In a letter to 20th Century Fox Film Corporation president Bill Mechanic, NAMI's executive director, Laurie Flynn, charged that the company is demonstrating "an almost complete lack of responsibility as a corporate citizen." She noted that the advertising campaign for the movie, about a "schizo" state trooper, has coincided with the first anniversary of the first White House Conference on Mental Health and recent efforts by the U.S. Surgeon General to eliminate stigma about mental illnesses."
Earlier this week, Mrs.

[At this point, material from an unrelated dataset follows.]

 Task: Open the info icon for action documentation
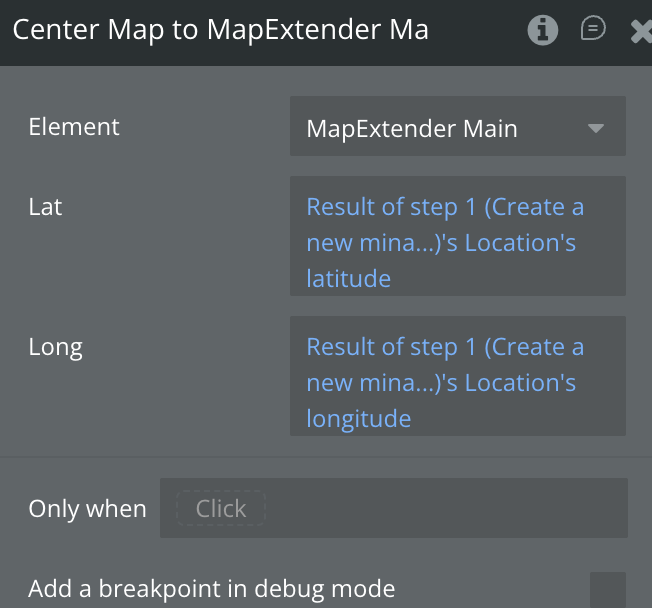pos(542,30)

Tipper Gore also launched the Mental Health Awareness Campaign from the White House, which will air public service announcements (PSAs) aimed specifically at overcoming stigma among youth-one of the key audiences that 20th Century Fox is targeting with the film.
"Me, Myself & Irene perpetuates a myth that schizophrenia-a severe, biologically-based brain disorder-is a split personality," Flynn said. Fox is "seeking to dismiss such concerns with claims that the film is 'only a comedy,' but for millions of Americans, schizophrenia and other mental illnesses are no laughing matter. An estimated six million youth struggle each year with serious mental disorders. Suicide is the third-leading cause of death among those ages 15 to 24, and second among the college-age population."

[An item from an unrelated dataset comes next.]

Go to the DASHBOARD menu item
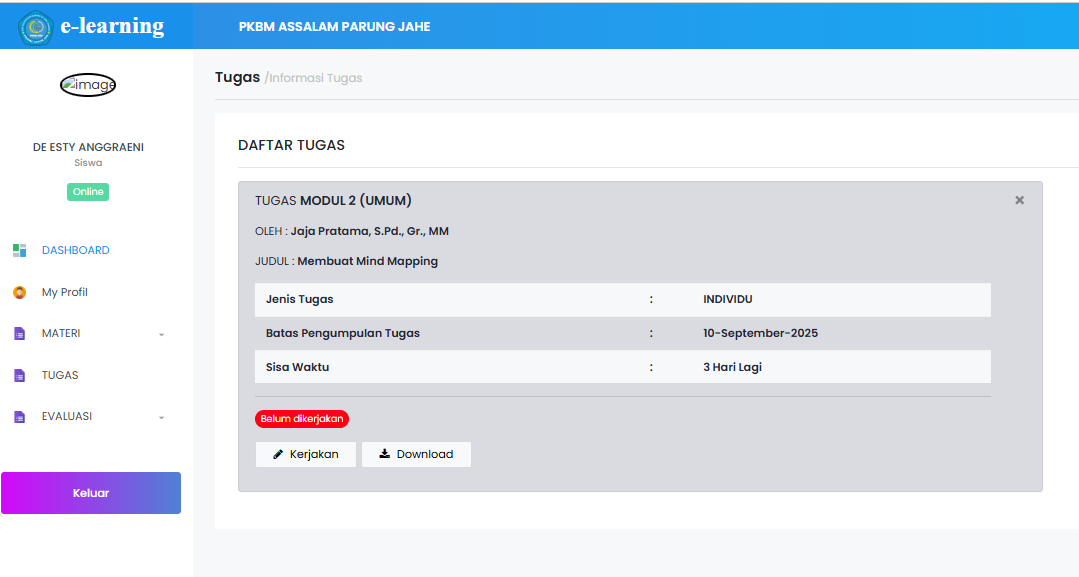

"These also are the ages most susceptible to the 'first break' of schizophrenia," Flynn explained. "Unfortunately, no one will learn to recognize symptoms and understand the onset of the disorder by watching Me, Myself & Irene, because 20th Century Fox has chosen to present an utterly false depiction."
Flynn said Fox's promotion of misinformation has been made worse by the "tastelessness and cruelty" of the advertising campaign, which include stigmatizing posters, T-shirts, and bottles of "pills" (i.e., jelly beans).
To balance the movie's destructive impact, NAMI is asking that 20th Century Fox have Jim Carrey tape PSAs about the true nature of schizophrenia and arrange for placement both on television and in movie theaters; and that Carrey clarify the difference between schizophrenia and a multiple personality disorder during promotional interviews about the movie, and include a discussion of personal experiences in support of the Surgeon General's antistigma campaign.